→ BRIEF
Reproduce every line of the listing below exactly.

→ DATA EXTRACT
---
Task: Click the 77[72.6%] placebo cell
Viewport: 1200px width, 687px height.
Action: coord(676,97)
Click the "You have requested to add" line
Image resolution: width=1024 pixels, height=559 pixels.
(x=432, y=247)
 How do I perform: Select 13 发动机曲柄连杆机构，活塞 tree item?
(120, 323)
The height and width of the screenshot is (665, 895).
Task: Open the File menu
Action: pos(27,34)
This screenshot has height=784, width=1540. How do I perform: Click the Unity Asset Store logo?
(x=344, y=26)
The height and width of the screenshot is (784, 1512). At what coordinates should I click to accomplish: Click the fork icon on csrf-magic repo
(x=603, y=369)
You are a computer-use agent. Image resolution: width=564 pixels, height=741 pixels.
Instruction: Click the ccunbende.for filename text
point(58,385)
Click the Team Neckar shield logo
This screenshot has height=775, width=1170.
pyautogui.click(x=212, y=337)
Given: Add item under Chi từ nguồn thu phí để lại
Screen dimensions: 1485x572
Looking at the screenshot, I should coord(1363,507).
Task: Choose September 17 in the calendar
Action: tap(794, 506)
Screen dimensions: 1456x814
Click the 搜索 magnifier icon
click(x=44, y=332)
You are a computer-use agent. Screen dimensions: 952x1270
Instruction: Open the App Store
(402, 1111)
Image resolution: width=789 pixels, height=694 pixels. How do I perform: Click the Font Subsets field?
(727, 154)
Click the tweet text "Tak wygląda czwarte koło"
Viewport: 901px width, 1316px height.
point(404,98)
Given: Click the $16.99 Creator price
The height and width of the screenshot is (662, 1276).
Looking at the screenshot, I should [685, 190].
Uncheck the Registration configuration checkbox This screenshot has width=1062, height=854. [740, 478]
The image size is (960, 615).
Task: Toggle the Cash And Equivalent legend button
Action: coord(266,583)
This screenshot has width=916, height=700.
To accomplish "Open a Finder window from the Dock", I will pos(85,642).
---
→ RESULT FOR THIS TASK
Task: Click the 77[72.6%] placebo cell
Viewport: 1200px width, 687px height.
Action: coord(676,97)
Click the "You have requested to add" line
Image resolution: width=1024 pixels, height=559 pixels.
(x=432, y=247)
 How do I perform: Select 13 发动机曲柄连杆机构，活塞 tree item?
(120, 323)
The height and width of the screenshot is (665, 895).
Task: Open the File menu
Action: pos(27,34)
This screenshot has height=784, width=1540. How do I perform: Click the Unity Asset Store logo?
(x=344, y=26)
The height and width of the screenshot is (784, 1512). At what coordinates should I click to accomplish: Click the fork icon on csrf-magic repo
(x=603, y=369)
You are a computer-use agent. Image resolution: width=564 pixels, height=741 pixels.
Instruction: Click the ccunbende.for filename text
point(58,385)
Click the Team Neckar shield logo
This screenshot has height=775, width=1170.
pyautogui.click(x=212, y=337)
Given: Add item under Chi từ nguồn thu phí để lại
Screen dimensions: 1485x572
Looking at the screenshot, I should coord(1363,507).
Task: Choose September 17 in the calendar
Action: tap(794, 506)
Screen dimensions: 1456x814
Click the 搜索 magnifier icon
click(x=44, y=332)
You are a computer-use agent. Screen dimensions: 952x1270
Instruction: Open the App Store
(402, 1111)
Image resolution: width=789 pixels, height=694 pixels. How do I perform: Click the Font Subsets field?
(727, 154)
Click the tweet text "Tak wygląda czwarte koło"
Viewport: 901px width, 1316px height.
point(404,98)
Given: Click the $16.99 Creator price
The height and width of the screenshot is (662, 1276).
Looking at the screenshot, I should [685, 190].
Uncheck the Registration configuration checkbox This screenshot has width=1062, height=854. [740, 478]
The image size is (960, 615).
Task: Toggle the Cash And Equivalent legend button
Action: coord(266,583)
This screenshot has width=916, height=700.
To accomplish "Open a Finder window from the Dock", I will pos(85,642).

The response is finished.